He said, “Kogon, can you see any way of getting me out of this affair? I am supposed to test a poison here on Russian prisoners of war. I have to report on it immediately. It is a direct order from Mrugowsky. I don’t know how I can get out of it.”
He gave me the prescription, the chemical formula of this poison, and I was to put this prescription in an envelope and seal it in his presence. In my haste I was not able to read it. It had some code name. I put the prescription in the envelope and only said to him, because we were interrupted, “You know my point of view.” I must add here that in long conversations at night I had tried to explain to him that his only way out was to do as much as possible for the political prisoners, but that in serious cases he must, as a human being, refuse to carry out orders which violated the moral laws.
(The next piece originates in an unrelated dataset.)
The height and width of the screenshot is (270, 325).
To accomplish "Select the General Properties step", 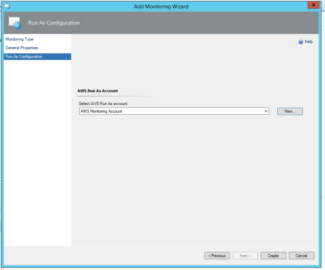I will 22,48.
He laughed when I said that and replied, “I know your religious and moral ideas. You know I don’t believe in anything. This way is out of the question for me; all I can do is comply with the first suggestion and collaborate with the political prisoners.”
In this poison case, he went in great haste and excitement to the camp leader, Sturmbannfuehrer Schubert, whom he had informed beforehand by telephone, and the commander, Oberfuehrer Pister, who also knew about it and they all went—I don’t know whether the camp physician was also present—at any rate, they went to the crematorium, not to Block 46. The Russian prisoners of war, again, four of them, had been taken there into the cellar with the 46 hooks on the walls on which the people were strangled. These four Russians were given this poison. I do not know how it was administered. As Ding-Schuler told me later, they died in a very short time. Then they were dissected and cremated. Dr. Ding did not send a written report on this matter to Berlin. He told me he had to report on it to Mrugowsky orally. Ding was not only excited about this matter, but afterwards he was also very secretive about it. He did not want me to talk about it any more. From indications in his conversation I learned that there was some connection with experiments in the Sachsenhausen concentration camp near Oranienburg which Mrugowsky had performed in Ding’s presence. Prisoners must have been shot there with poisoned bullets, because Ding said that a Russian prisoner of war had succeeded in getting hold of a knife and attacking Mrugowsky, but that the prisoner had been immediately overpowered.
In any case, Ding did not want to have anything more to do with the matter, even in my presence. A short time later the prescription and the sealed envelope were burned by Ding in my presence. He held it over a candle in my presence and burned it. I could not find out what the contents were.
[67] United States vs. Oswald Pohl, et al. See Vol. V.
[68] Final plea is recorded in mimeographed transcript, 17 July 1947, pp. 11049-11074.
[69] United States vs. Oswald Pohl, et al. See Vol. V.